Before it was that cool new product you just couldn’t wait to buy, it was a working prototype. So exactly what is a prototype? Simply put, a prototype is an early sample, model, or release of a product built to test a concept or process or to act as a thing to be replicated or learned from.
Prototyping serves to provide specifications for a real, working system rather than a theoretical one. Ah, okay then. So do you need to have a prototype of your idea in order to bring it to market? Yes, and anyone who tells you different is taking you for a ride (the not fun kind).

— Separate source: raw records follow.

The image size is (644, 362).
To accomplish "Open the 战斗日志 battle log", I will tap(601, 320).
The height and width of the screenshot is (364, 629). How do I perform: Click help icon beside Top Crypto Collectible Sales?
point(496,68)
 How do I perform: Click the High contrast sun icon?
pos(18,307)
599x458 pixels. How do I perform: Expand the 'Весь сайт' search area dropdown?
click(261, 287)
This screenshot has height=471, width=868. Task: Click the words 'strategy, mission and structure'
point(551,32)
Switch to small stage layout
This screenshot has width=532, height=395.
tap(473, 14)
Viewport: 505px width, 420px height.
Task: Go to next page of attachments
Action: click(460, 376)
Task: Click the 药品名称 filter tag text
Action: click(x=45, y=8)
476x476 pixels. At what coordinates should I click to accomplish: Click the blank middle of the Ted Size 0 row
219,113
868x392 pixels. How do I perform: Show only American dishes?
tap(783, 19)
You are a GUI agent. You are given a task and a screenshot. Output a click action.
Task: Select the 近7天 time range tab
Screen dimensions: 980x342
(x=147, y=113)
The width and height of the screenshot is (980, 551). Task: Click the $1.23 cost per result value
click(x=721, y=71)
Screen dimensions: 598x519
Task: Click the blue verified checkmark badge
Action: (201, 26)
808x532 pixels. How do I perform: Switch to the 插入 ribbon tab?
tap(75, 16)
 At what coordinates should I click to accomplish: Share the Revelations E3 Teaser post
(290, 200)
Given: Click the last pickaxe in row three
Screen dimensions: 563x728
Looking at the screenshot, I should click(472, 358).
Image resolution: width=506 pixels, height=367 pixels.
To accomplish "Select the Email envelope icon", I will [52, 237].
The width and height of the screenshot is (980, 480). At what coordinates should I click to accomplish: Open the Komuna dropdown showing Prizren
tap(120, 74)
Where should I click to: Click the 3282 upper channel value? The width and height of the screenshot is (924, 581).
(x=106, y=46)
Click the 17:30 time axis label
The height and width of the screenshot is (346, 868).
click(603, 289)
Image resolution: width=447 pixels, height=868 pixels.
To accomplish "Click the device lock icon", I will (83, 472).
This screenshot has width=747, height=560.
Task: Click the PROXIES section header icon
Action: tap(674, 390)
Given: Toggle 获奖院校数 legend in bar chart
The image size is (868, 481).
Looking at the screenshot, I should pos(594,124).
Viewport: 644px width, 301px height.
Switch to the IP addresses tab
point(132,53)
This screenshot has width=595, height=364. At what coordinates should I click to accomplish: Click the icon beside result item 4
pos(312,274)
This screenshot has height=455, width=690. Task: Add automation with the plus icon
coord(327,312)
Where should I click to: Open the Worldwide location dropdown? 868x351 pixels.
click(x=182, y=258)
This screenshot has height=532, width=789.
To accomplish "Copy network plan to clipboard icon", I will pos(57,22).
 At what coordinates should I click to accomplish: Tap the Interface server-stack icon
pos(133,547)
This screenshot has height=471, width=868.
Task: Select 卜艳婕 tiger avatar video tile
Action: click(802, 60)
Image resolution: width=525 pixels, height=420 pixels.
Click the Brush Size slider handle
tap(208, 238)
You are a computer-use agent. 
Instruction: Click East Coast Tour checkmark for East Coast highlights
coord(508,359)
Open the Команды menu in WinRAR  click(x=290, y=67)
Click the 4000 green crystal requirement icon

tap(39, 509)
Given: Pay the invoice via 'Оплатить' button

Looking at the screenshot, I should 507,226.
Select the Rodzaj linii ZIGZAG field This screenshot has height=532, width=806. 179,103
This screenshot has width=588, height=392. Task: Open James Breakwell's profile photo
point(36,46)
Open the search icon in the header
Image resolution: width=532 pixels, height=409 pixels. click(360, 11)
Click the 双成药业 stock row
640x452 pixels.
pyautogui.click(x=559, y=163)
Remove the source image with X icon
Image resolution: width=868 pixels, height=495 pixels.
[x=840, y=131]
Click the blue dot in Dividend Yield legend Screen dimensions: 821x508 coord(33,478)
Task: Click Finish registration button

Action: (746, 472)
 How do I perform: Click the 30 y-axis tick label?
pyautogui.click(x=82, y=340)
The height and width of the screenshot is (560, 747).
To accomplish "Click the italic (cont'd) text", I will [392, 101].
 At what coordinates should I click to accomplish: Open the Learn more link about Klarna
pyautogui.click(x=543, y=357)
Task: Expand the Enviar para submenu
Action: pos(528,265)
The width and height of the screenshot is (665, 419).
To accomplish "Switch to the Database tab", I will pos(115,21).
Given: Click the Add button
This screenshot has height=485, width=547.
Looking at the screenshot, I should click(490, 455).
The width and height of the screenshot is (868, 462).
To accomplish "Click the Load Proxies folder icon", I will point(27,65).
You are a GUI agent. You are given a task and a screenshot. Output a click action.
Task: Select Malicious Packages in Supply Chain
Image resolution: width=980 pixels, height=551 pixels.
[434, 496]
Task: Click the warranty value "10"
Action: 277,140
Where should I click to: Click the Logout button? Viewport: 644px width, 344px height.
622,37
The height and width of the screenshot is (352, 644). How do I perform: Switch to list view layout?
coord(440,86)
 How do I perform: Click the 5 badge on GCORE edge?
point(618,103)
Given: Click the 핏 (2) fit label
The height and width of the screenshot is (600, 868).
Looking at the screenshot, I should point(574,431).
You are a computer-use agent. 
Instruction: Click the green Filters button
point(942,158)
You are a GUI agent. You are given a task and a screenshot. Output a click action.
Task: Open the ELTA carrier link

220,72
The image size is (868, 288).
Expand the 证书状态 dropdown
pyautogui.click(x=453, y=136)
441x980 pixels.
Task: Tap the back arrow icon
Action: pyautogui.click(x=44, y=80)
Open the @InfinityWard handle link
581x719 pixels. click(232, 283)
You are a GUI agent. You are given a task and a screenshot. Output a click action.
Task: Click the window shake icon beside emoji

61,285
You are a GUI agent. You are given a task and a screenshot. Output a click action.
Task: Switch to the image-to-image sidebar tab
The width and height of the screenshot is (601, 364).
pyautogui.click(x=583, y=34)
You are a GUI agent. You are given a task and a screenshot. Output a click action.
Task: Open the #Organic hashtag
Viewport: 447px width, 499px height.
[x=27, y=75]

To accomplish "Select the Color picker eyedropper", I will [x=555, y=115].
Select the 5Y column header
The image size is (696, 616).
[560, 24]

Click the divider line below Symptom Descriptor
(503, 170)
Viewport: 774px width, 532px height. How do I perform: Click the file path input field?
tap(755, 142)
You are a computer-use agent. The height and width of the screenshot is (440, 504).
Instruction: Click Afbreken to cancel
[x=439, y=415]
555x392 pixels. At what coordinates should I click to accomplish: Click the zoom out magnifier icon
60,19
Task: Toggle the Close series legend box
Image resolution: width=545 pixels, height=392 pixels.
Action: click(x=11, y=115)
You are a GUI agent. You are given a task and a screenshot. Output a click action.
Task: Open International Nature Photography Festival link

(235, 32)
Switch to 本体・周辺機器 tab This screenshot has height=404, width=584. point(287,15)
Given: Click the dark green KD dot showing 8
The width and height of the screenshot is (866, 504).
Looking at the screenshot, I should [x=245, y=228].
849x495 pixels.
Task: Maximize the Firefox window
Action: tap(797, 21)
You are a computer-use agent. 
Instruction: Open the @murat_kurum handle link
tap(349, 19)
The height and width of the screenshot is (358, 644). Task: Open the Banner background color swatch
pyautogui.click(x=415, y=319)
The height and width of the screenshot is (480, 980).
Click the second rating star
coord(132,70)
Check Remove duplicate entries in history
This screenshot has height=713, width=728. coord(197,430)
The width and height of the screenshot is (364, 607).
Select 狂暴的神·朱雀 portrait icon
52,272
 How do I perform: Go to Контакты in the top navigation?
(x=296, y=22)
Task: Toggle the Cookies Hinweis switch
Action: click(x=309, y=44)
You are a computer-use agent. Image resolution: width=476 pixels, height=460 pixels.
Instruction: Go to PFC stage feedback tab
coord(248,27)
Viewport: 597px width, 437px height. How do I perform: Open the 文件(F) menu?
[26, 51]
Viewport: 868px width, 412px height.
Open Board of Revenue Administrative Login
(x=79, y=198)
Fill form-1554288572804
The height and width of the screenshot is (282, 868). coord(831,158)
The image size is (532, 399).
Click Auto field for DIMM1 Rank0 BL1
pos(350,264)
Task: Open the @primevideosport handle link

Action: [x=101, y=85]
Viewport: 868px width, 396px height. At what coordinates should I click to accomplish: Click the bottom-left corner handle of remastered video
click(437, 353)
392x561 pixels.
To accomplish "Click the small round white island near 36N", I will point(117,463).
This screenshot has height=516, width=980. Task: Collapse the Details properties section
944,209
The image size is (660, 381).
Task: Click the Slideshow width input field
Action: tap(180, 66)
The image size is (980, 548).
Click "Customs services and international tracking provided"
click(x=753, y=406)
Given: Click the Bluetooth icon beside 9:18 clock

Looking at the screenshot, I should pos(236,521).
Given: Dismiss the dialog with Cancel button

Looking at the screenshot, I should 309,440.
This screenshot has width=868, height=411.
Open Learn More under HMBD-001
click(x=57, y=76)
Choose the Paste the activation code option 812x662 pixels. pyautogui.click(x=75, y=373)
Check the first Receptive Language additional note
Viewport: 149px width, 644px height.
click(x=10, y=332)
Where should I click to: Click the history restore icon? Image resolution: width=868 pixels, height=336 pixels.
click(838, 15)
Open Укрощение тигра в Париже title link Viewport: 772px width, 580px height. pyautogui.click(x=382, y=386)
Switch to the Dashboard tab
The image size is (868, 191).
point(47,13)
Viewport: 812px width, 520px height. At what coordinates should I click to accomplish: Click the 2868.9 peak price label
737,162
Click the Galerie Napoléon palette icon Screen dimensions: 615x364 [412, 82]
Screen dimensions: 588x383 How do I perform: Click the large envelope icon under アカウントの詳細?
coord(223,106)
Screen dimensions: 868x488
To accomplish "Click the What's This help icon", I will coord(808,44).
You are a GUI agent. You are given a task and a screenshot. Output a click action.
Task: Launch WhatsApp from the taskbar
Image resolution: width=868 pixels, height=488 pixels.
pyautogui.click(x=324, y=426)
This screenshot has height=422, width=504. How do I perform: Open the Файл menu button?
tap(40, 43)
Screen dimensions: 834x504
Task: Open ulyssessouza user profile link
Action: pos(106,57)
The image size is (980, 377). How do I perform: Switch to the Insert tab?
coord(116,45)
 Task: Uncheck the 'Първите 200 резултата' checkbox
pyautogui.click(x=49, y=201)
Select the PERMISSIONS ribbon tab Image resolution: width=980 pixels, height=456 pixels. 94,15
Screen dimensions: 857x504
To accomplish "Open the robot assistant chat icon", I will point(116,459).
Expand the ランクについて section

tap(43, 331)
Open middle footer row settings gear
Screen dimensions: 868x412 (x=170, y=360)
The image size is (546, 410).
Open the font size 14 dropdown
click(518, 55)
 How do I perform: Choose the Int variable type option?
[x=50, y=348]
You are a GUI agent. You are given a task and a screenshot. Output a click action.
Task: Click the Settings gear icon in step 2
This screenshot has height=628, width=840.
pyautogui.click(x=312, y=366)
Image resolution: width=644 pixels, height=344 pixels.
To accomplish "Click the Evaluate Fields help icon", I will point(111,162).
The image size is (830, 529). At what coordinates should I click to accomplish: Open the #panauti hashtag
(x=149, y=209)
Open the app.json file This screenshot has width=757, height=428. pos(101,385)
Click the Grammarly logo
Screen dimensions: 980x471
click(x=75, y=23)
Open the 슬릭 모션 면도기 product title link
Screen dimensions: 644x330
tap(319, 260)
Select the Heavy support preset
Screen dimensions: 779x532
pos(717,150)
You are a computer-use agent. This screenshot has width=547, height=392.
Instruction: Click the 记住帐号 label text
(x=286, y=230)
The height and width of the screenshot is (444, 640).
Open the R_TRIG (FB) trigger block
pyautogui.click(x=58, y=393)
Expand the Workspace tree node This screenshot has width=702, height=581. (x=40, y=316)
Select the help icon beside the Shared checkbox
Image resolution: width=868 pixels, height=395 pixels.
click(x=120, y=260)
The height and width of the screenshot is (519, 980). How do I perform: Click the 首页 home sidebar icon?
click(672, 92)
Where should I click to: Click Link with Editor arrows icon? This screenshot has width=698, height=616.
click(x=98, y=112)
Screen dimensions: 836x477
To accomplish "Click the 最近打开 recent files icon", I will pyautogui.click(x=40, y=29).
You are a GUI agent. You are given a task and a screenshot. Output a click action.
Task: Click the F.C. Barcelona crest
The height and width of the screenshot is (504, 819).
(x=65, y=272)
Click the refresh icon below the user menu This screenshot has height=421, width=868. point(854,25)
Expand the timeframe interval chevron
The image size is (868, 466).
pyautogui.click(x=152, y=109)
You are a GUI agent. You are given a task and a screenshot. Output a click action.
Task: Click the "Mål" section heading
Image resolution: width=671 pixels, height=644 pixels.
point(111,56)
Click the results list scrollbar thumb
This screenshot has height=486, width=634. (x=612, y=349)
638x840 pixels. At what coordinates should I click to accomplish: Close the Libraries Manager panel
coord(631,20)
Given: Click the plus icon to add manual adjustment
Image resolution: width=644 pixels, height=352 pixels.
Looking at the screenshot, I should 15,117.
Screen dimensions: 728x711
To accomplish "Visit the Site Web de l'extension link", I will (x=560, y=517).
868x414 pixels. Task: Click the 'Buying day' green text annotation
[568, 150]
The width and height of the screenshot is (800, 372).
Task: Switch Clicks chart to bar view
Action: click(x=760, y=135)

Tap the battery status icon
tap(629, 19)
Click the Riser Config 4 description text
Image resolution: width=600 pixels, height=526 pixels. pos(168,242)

It is really simple folks, a licensing entity or manufacturer does not move forward without a prototype, and they never will. Ideas don’t magically turn into new products, nor do patents. Every new invention has to be developed and vetted. You accomplish this with your prototype. It is tested, it’s held, you demo it, again and again in a multitude of environments. Only then, after timeless attempts to show proof of concepts will the prototype evolve and move towards the final product for which it will become.
For you entrepreneur types, it is important to understand they different types of prototype and how they evolve. Here are some tips from Wiki: In general, prototypes will differ from the final production variant in three fundamental ways:
- Materials. Production materials may require manufacturing processes involving higher capital costs than what is practical for prototyping. Instead, engineers or prototyping specialists will attempt to substitute materials with properties that simulate the intended final material.
- Processes. Often expensive and time consuming unique tooling is required to fabricate a custom design. Prototypes will often compromise by using more variable processes, repeatable or controlled methods; substandard, inefficient, or substandard technology sources; or insufficient testing for technology maturity.
- Lower fidelity. Final production designs often require extensive effort to capture high volume manufacturing detail. Such detail is generally unwarranted for prototypes as some refinement to the design is to be expected. Often prototypes are built using very limited engineering detail as compared to final production intent, which often uses statistical process controls and rigorous testing.
Got it? I hope so. So please don’t kid yourself and think you are going to cut corners on your invention and not prototype. You are going to. You have to. And you know what, it just might be some of the most fun you have while pursuing your inventing dream!